My research interests span Efficient Deep Learning Algorithms, Machine Learning Systems, and Distributed Edge Computing. I am passionate about creating practical and efficient deep learning models and systems suitable for real-world applications. I have published papers in top AI conferences, accumulating 93 citations (Google Scholar Profile).

🔥 News

2025.04: 🎉🎉 Our paper FedPaI has been accepted by ICIC 2025 (Oral paper).
2024.12: 🎉🎉 Present MoQ at NeurIPS 2024 Workshop MLNCP.
2024.05: 🎉🎉 Present EFFICIENT AND TRUSTWORTHY DISTRIBUTED EDGEAI SYSTEM at MLSys Young Professionals Symposium.
2023.06: 🎉🎉 Published papers QuantPipe and BEBERT at ICASSP 2023.

📝 Publications

ICIC 2025

FedPaI: Achieving Extreme Sparsity in Federated Learning via Pruning at Initialization

Haonan Wang, Z Liu, K Hoshino, T Zhang, JP Walters, SP Crago

Introducing pruning at initialization for federated learning to significantly reduce computation and communication overhead.

NeurIPS 2024

MoQ: Mixture-of-format Activation Quantization for Communication-efficient AI Inference System

Haonan Wang, Z Liu, C Fang, JP Walters, SP Crago

Proposed a mixed-format quantization method for AI inference, enhancing communication efficiency for edge/cloud deployments.

ICASSP 2023

QuantPipe: Adaptive Post-Training Quantization for Distributed Transformer Pipelines in Dynamic Edge Environments

Haonan Wang, C Imes, S Kundu, PA Beerel, SP Crago, JP Walters

Developed adaptive post-training quantization for transformer models in dynamic distributed edge environments.

ICASSP 2023

BEBERT: Efficient and Robust Binary Ensemble BERT

J Tian, C Fang, Haonan Wang, Z Wang

Created an efficient and robust binary ensemble BERT, significantly reducing computational overhead.

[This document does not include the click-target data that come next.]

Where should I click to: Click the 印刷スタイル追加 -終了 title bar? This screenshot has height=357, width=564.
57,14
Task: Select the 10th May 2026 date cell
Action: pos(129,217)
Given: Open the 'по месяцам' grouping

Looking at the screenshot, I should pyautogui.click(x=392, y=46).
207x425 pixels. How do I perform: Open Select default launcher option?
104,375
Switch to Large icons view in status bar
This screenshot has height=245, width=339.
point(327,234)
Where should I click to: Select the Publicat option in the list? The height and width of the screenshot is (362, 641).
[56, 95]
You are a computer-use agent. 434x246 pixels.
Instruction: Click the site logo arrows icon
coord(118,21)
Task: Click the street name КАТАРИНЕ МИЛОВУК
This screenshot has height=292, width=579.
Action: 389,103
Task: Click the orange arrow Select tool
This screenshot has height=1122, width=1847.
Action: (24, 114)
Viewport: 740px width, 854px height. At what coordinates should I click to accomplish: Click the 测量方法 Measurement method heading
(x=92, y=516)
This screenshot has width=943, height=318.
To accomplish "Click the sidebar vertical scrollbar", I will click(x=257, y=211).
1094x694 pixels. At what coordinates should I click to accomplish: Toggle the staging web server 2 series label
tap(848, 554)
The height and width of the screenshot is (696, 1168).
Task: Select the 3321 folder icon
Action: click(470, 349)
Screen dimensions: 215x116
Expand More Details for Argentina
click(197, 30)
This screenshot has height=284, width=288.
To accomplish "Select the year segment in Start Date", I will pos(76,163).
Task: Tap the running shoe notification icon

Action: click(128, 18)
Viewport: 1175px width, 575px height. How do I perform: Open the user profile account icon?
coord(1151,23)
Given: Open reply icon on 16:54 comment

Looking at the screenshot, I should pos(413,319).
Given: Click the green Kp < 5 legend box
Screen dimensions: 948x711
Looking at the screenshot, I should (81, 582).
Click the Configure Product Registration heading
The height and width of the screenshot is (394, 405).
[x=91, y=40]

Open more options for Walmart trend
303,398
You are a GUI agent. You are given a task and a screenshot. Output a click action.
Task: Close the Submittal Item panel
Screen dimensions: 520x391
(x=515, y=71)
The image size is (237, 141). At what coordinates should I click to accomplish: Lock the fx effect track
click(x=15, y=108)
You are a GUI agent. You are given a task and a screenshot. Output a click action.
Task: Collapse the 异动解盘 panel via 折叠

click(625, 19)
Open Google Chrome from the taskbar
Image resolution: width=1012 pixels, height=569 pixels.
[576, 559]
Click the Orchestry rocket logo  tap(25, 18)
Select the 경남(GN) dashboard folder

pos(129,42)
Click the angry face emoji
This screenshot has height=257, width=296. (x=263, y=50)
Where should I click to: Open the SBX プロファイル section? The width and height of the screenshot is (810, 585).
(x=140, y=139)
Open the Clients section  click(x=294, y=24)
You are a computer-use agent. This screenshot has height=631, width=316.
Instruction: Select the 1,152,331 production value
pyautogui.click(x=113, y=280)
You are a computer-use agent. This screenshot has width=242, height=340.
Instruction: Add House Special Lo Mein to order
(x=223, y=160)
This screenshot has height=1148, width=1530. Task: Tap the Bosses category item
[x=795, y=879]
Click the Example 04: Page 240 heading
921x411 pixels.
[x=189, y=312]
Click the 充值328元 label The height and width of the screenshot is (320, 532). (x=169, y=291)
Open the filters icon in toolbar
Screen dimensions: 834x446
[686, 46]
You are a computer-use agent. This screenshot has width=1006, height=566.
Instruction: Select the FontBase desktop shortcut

Accelerating 3D CNN using 3D Fast Fourier Transform, C Fang, L He, Haonan Wang, J Wei, Z Wang, ISCAS 2021
Temporal Residual Feature Learning for 3D CNN Action Recognition, Haonan Wang, Y Mei, J Lin, Z Wang, SiPS 2020
Design Light-weight 3D CNN for Video Recognition, Haonan Wang, J Lin, Z Wang, arXiv 2019
A Low-latency Sparse-Winograd Accelerator for CNNs, Haonan Wang, W Liu, T Xu, J Lin, Z Wang, ICASSP 2019
Efficient Reconfigurable Hardware Core for CNNs, Haonan Wang, J Lin, Y Xie, B Yuan, Z Wang, Asilomar 2018

💻 Internships

2024.06 - 2024.09, Research Scientist Intern, Microsoft Azure Hardware System & Infrastructure, USA
- Explored scaling laws of quantized LLM
- Designed and trained BitNet models from 14M to 1B parameters
- Implemented quantized LLM using micro-scaling quantization
2019.01 - 2020.05, Machine Learning Engineer Intern, Windorise Tech. Co., China
- Developed FPGA-based sparse CNN accelerators
- Designed efficient 3D CNN algorithms for action recognition tasks

🎖 Honors and Awards

2024 MLSys YPS Poster Session Presenter
2024 KESTON and ISI Exploratory Research Grants ($100k)
2022 Research Festival of USC MHI ECE Best Poster Award
2020 USC Ph.D. Fellowship
2019 Best Poster Award & Travel Grant, Singapore AI Summer Workshop
2018 AI Scholarship, Nanjing University

📖 Educations

2020.09 - now, Ph.D. Computer Engineering, Ming Hsieh Department of Electrical and Computer Engineering, Los Angeles, USA.
2017.09 - 2020.06 M.Sc. Electronic Engineering, School of Electronic Science and Engineering, Nanjing University, China.
2013.09 - 2017.06 B.Sc. Physics, Kuang Yaming Honors School, Nanjing University, China.

💬 Invited Talks

2024.05 MLSys Young Professionals Symposium, EFFICIENT AND TRUSTWORTHY DISTRIBUTED EDGEAI SYSTEM.